Showing posts with label iphone. Show all posts
Showing posts with label iphone. Show all posts

Tuesday, September 28, 2010

Exchange 2010 + iOS4 = Fail?

So recently we've rolled out an Exchange 2010 cluster at one of our larger clients and for the most part its gone smoothly but it seemed that slowly more and more iPhone users were complaining their iPhones couldn't send mail.

The issue seemed really intermittent and difficult to reproduce, but certainly getting steadily worse.

We didn't realize it at the time but we were rolling out Exchange 2010 at about the same time Apple released iOS4.

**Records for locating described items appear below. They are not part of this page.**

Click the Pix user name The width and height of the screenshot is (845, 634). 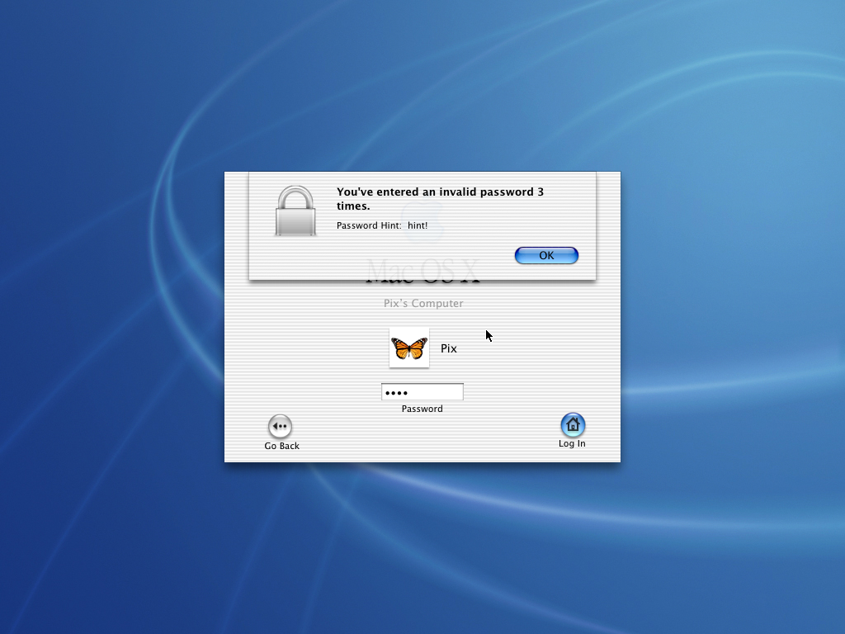(x=449, y=348)
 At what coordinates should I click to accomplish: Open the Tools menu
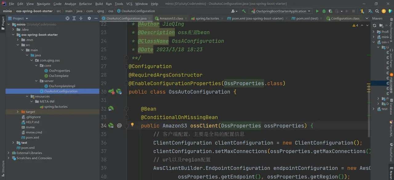(x=119, y=4)
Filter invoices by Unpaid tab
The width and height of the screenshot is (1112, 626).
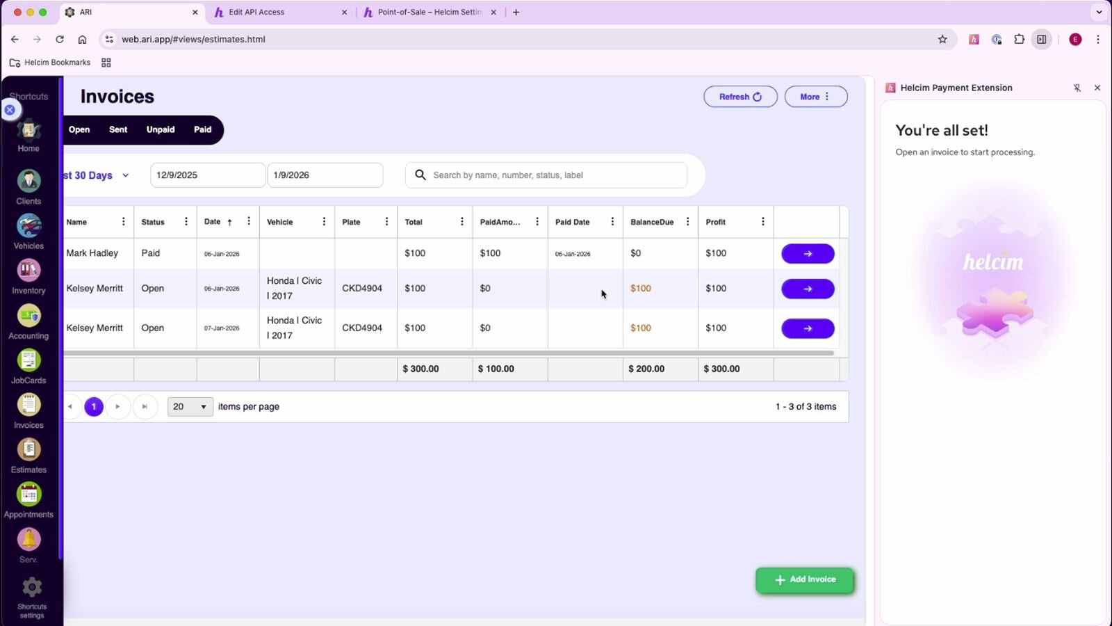[x=160, y=130]
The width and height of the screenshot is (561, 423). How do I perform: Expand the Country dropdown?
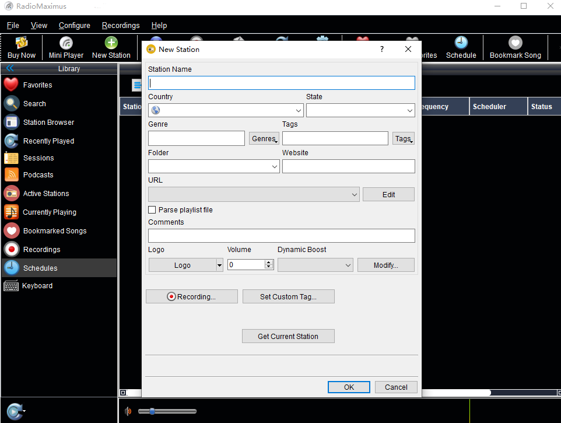coord(299,110)
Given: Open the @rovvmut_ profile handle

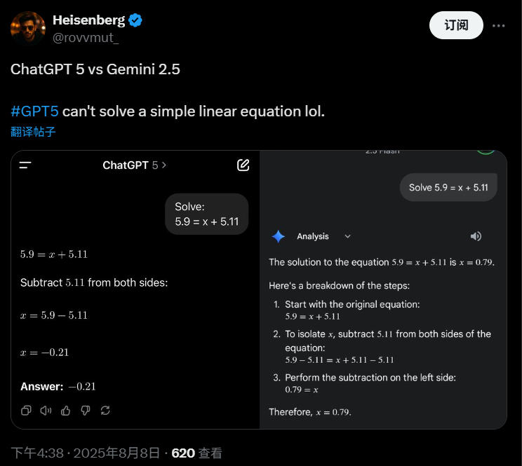Looking at the screenshot, I should point(86,37).
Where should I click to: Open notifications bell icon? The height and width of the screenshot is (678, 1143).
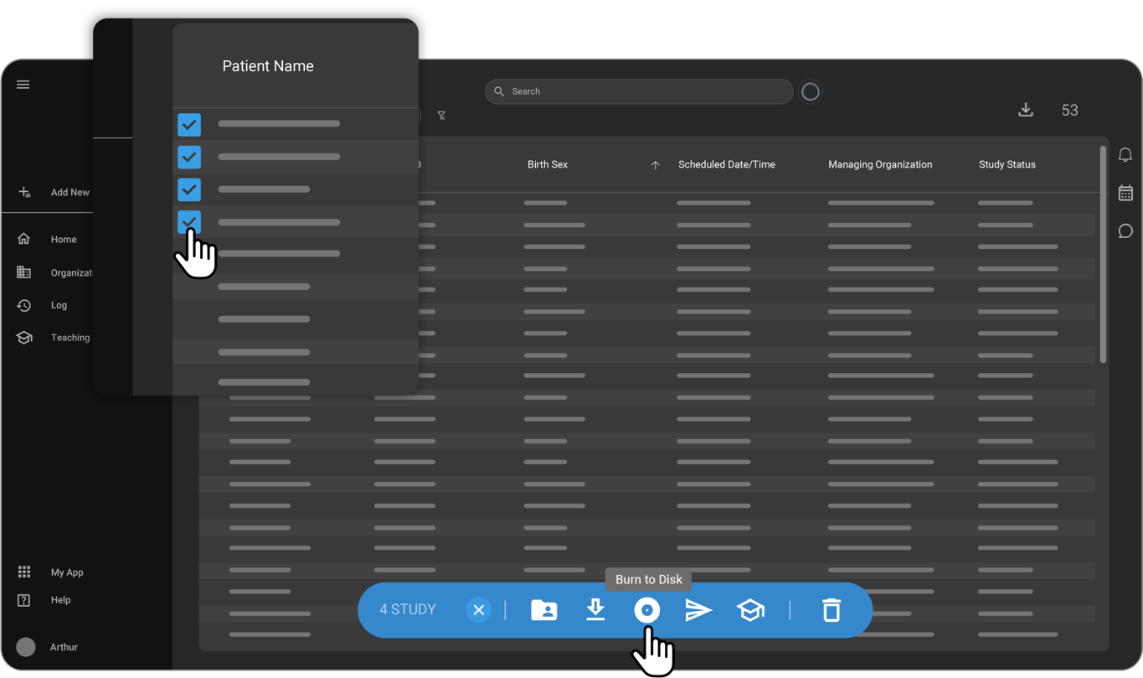1125,155
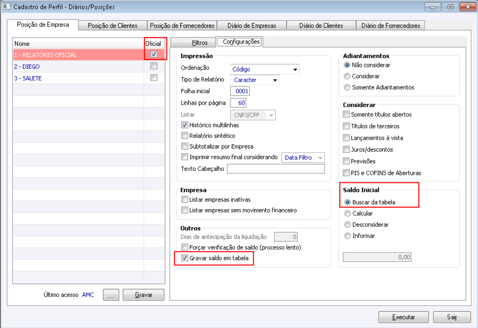
Task: Check Somente títulos abertos option
Action: [x=346, y=115]
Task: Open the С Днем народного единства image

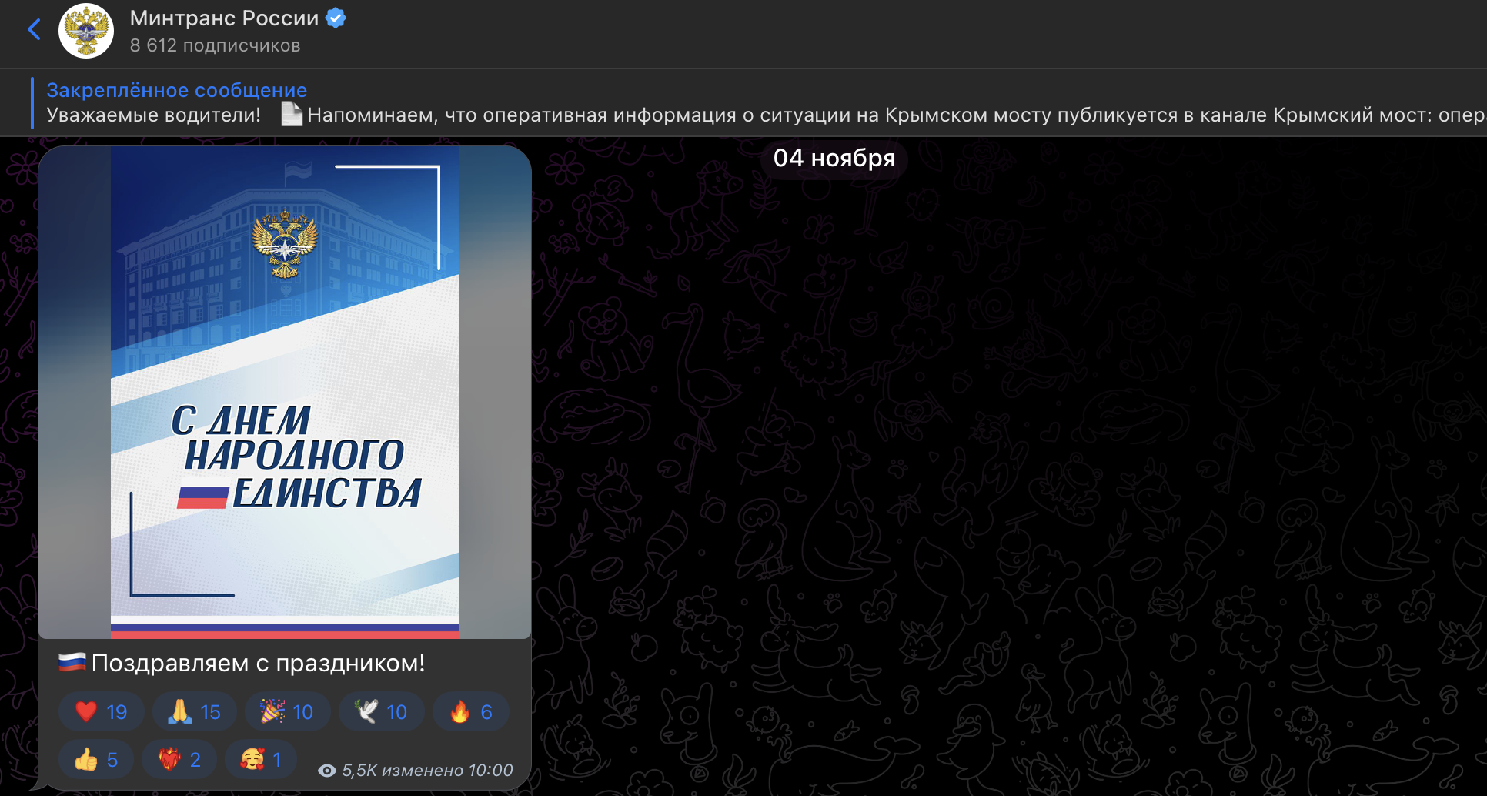Action: coord(285,393)
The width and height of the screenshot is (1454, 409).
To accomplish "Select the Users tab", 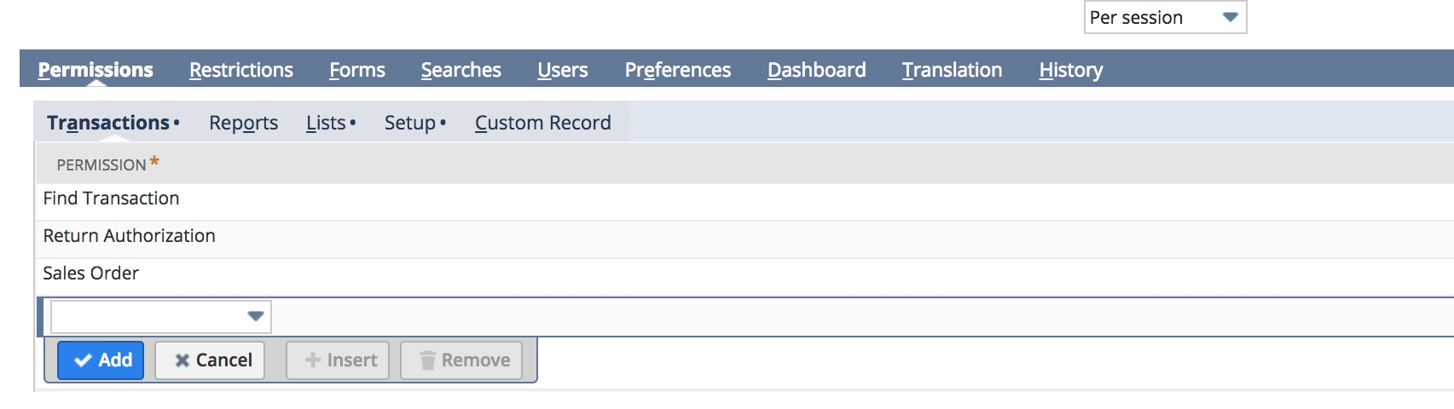I will click(x=563, y=70).
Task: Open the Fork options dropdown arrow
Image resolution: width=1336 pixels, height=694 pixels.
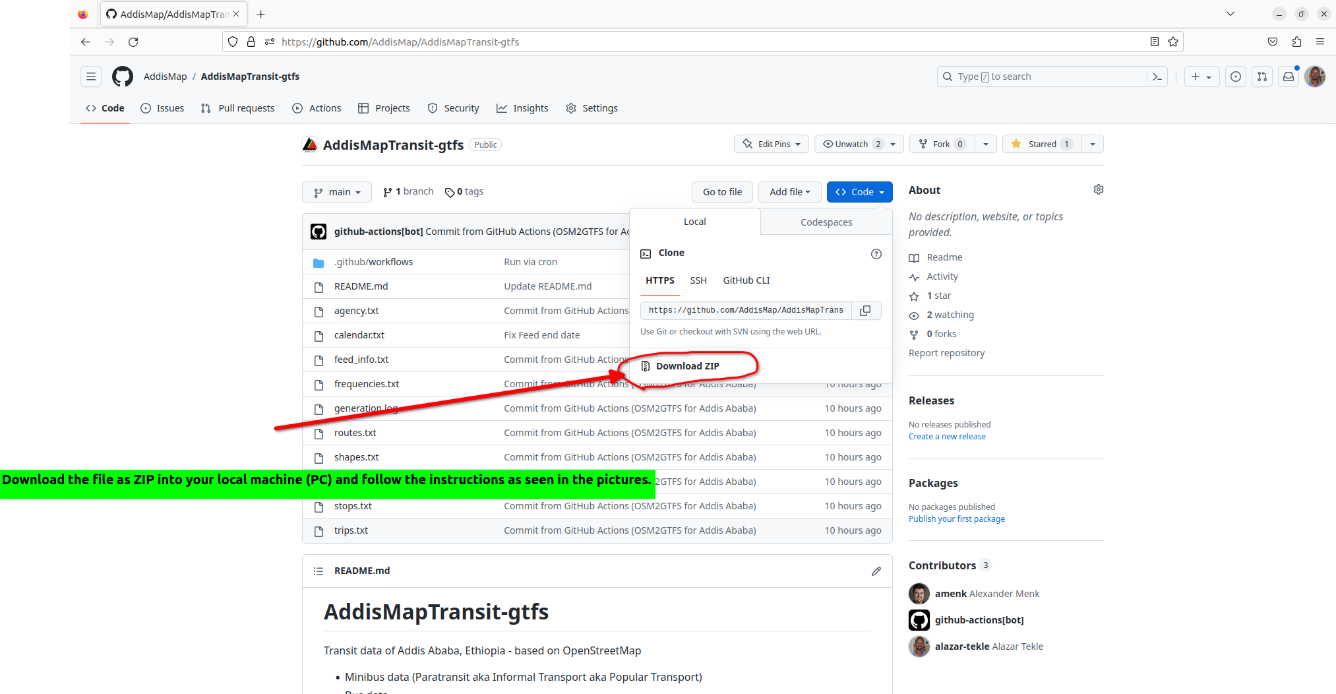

Although you won't find any official statements from Apple that the problem even exists with iOS4 it seems they kind of borked their implementation of Exchange Activesync 14 in iOS4. EAS14 implements some fancy new "smart" features that I'm assuming Apple tried to take advantage of.

This problem manifests itself as users that can't send emails from their exchange account, it just sits there and spins and spins forever and as rapidly decreasing battery life on iPhones.

If you check out the Apple message boards you'll find a dozen or so pages full of people screaming about this problem and if you look carefully you'll find a link to JimGoings.com where he posts a .mobileconfig file that essentially disables support for Activesync 14 (in case you're wondering Microsoft skipped version 13... you know, bad luck).

We have rolled this out to around 100 users and it seems to be the miracle cure for iOS4.

Check it out! BlackListExchange2010.mobileconfig

Monday, July 26, 2010

Exchange 2010 Multi-site clustering... almost.

If you've ever implemented an Exchange 2003 cluster you know just how far Exchange High Availability clustering has come, even if you haven't the capabilities that an Exchange 2010 HA cluster promises sound pretty exciting.

I thought so too and started my multi-site HA Exchange 2010 cluster. After all the frustration I've endured and the major lack of documentation on the internet I've decided I would contribute what I've learned in my project so far...

Background
I work with a client that has a very unique set of challenges. They are unable to get a reliable Internet provider in their area but their e-mail is absolutely critical to them. Their most recent solution has been a combination of two wireless Wi-Fi based technologies and a T1 connection that are configured to load balance and fail over. For the last year and a half or so they have been hosting their e-mail off-site and using three IPSEC tunnels with RIP routing between them for high-availability. The problem is they are growing incredibly fast and the bandwidth required to sustain client connections across the WAN is becoming kind of silly. Oh... and did I mention, 80% of the clients are Macs? yuck.

The clients awesome new Dell R510 filled full of 15k RPM SAS drives and tons of RAM showed up and the fun begins. The 510 will be their new on-site Exchange server which they will primarily access. Their backup off-site server will be a virtual machine hosted on VMWare ESX4.

Getting started
Getting started was fairly easy, setting up the server hardware, installing the OS, and Exchange prerequisites, all pretty standard stuff. One of the nice things about Exchange 2010 clustering is you can setup your Database availability groups with only a single member which was really nice since it allowed me to setup the cluster way ahead of time before the physical server hardware even arrived.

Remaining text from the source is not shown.